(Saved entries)

'''

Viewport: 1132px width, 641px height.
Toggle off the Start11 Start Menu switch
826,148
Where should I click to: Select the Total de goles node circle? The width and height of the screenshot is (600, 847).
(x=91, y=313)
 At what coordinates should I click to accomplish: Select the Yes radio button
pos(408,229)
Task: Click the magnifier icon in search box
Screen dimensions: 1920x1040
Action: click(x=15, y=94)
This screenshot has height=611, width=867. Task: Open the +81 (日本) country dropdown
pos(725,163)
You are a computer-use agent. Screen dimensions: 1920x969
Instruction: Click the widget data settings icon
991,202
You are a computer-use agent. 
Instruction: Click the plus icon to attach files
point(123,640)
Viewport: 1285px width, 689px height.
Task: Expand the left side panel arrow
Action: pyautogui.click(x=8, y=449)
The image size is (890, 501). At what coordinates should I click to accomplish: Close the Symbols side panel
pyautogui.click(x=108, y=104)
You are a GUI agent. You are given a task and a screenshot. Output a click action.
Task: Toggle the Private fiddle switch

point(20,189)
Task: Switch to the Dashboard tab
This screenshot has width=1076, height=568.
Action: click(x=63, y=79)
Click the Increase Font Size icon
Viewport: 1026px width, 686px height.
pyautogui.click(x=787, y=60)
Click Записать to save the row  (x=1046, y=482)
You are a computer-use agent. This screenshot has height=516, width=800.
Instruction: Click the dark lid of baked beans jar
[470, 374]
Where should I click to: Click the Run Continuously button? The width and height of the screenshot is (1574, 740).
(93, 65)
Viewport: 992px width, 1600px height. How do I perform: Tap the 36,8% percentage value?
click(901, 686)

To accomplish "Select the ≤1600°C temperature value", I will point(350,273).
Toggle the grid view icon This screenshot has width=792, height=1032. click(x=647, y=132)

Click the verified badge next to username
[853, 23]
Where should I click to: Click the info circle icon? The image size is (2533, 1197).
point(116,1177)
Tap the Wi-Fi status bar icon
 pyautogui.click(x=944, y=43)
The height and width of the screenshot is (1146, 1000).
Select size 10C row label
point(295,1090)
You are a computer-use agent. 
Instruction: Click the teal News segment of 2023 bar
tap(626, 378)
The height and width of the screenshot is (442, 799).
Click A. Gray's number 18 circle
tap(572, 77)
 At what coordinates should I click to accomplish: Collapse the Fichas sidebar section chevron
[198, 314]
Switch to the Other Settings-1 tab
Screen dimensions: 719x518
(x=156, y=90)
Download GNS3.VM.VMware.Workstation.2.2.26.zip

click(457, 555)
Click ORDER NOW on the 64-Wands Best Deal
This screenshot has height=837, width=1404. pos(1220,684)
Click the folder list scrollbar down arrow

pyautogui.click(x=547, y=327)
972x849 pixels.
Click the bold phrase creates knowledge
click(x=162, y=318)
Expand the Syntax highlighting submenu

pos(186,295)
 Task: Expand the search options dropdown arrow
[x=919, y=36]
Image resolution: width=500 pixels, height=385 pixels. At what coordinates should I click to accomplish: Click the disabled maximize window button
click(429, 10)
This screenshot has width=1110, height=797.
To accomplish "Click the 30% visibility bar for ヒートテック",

'''

Take each line above that holds the string "computer" and copy it.

### TASK OUTPUT
You are a computer-use agent. Screen dimensions: 1920x969
You are a computer-use agent. 
You are a computer-use agent. This screenshot has height=516, width=800.
You are a computer-use agent. 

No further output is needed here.